Младшего он не хотел отпускать со двора. Тогда Конрад бежал из дома. Он бродяжничал вместе со странствующими школярами, учился в Кёльнском, Гейдельбергском, Эрфуртском, Ростокском, Лейпцигском университетах. Поздно начав учение, опередил многих и очень рано стал магистром, но прежде того прославился стихами. И вот он — первый в истории Германии немецкий поэт — лауреат, увенчанный, подобно тому как некогда в Италии увенчали великого Петрарку.
Образованные нюрнбержцы сравнивают по этому поводу Нюрнберг с Римом, а Кайзербург с Капитолием. Дюрер решил непременно прочитать стихи Цельтиса. Со временем ему удалось это. Они его поразили и поначалу даже испугали. Цельтис славил в своих стихах пылкую любовь и верную дружбу. Он говорил, что охотнее творит молитву в густых лесах, чем под угрюмыми церковными сводами, где звучит гнусавое завывание попов. Он насмехался над священниками и монахами, над постом, над отпущением грехов. Он не страшился насмешек над преисподней и верой в дьявола. И Дюрер похолодел, дойдя до подобных строк, — и даже о бытии бога и о бессмертии души Цельтис говорил с неким сомнением. И это напечатано! И бумага это вытерпела! И земля не разверзлась под ногами дерзкого! Значит, наступило время, когда не только смирение и благочестие вознаграждаются славой. Он еще не подозревал тогда, что наступит время и он близко познакомится с Цельтисом. А тот стал частым гостем в Нюрнберге. Ученый — поэт, поддерживавший постоянную связь с гуманистами Италии, мечтал, чтобы и в Германии возникли содружества гуманистов, подобные итальянским Академиям.
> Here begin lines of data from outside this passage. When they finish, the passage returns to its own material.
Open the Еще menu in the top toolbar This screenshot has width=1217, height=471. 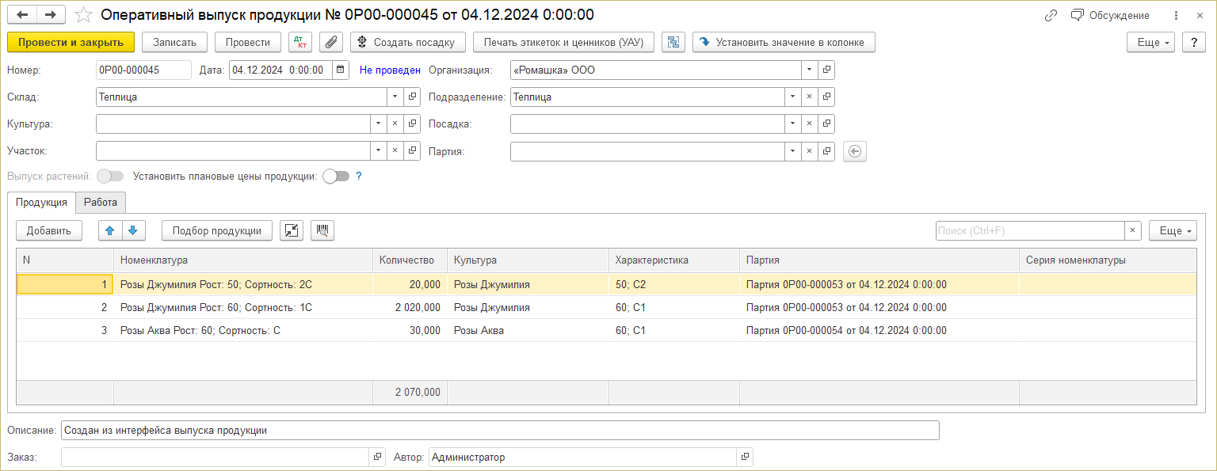coord(1150,42)
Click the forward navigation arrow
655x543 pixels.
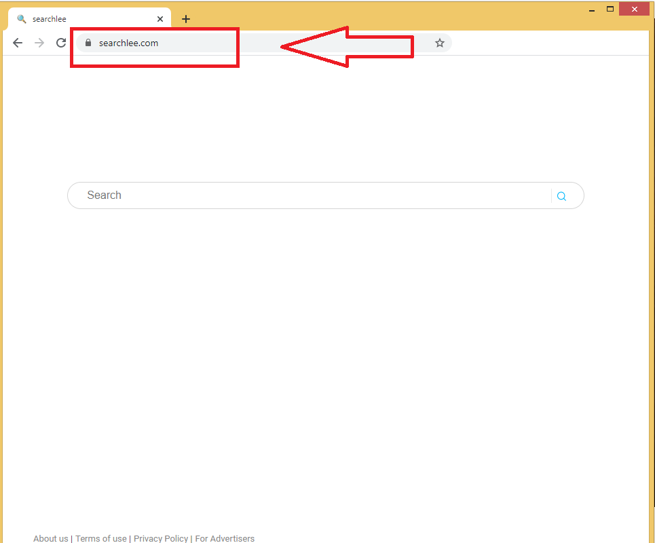[x=39, y=43]
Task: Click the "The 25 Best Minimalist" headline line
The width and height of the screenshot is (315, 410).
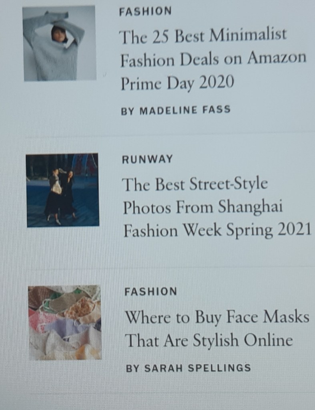Action: click(x=203, y=36)
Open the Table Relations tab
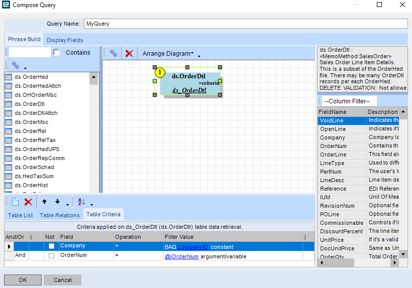Screen dimensions: 412x288 point(59,215)
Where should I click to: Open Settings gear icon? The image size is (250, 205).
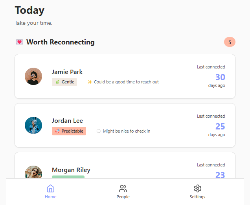(197, 188)
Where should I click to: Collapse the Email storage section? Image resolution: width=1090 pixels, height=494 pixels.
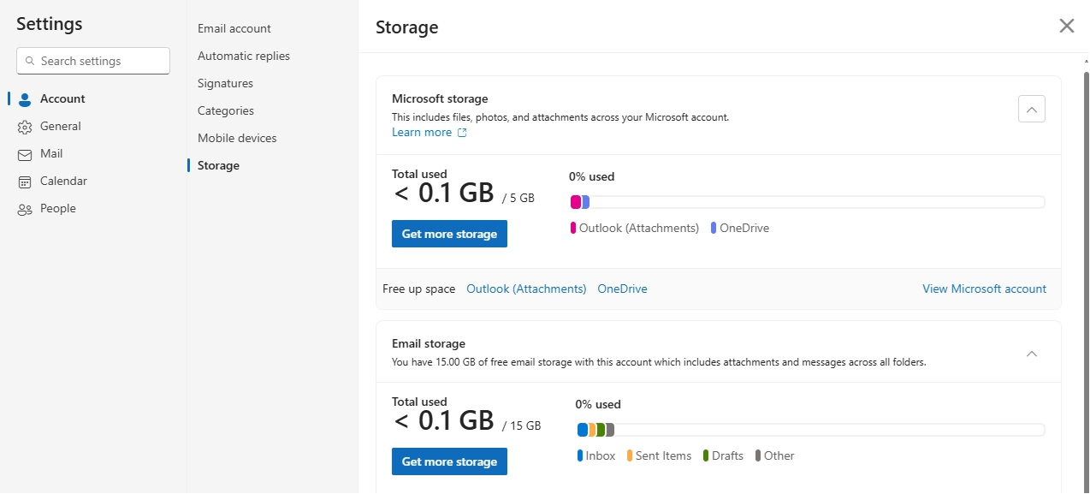[x=1031, y=354]
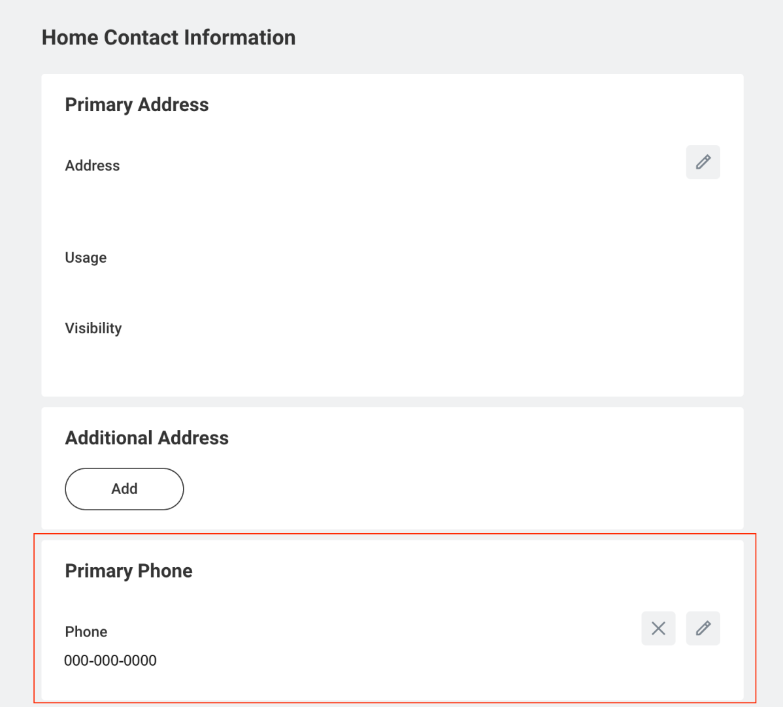
Task: Dismiss the phone entry using the X button
Action: [658, 628]
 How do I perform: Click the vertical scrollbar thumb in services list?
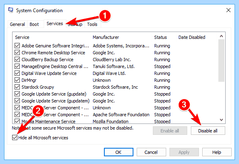(221, 61)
И в Нюрнберге его желание осуществилось. Здесь, вдохновленный его участием, сложился кружок просвещенных людей, который называли «Sodalitas Norica», что значит «Нюрнбергское братство», а иногда и «Sodalilas Celtica» — «Братство Цельтиса», чтобы подчеркнуть роль его основателя. Участников этого «Братства» объединял интерес к античности, к трудам итальянских гуманистов, особенно к сочинениям итальянских неоплатоников, Они глубоко занимались теологией, причем подходили к Священному писанию и трудам «отцов церкви» критически, не страшась подвергнуть их анализу, и этим взрыхляли почву для будущей Реформации. В их среде подготовлялись многие замечательные издания, прославившие нюрнбергских издателей, например хрестоматия античных авторов. Тут обсуждалась и готовилась реформа школьного образования, «Братства» даже принимали участие в ней.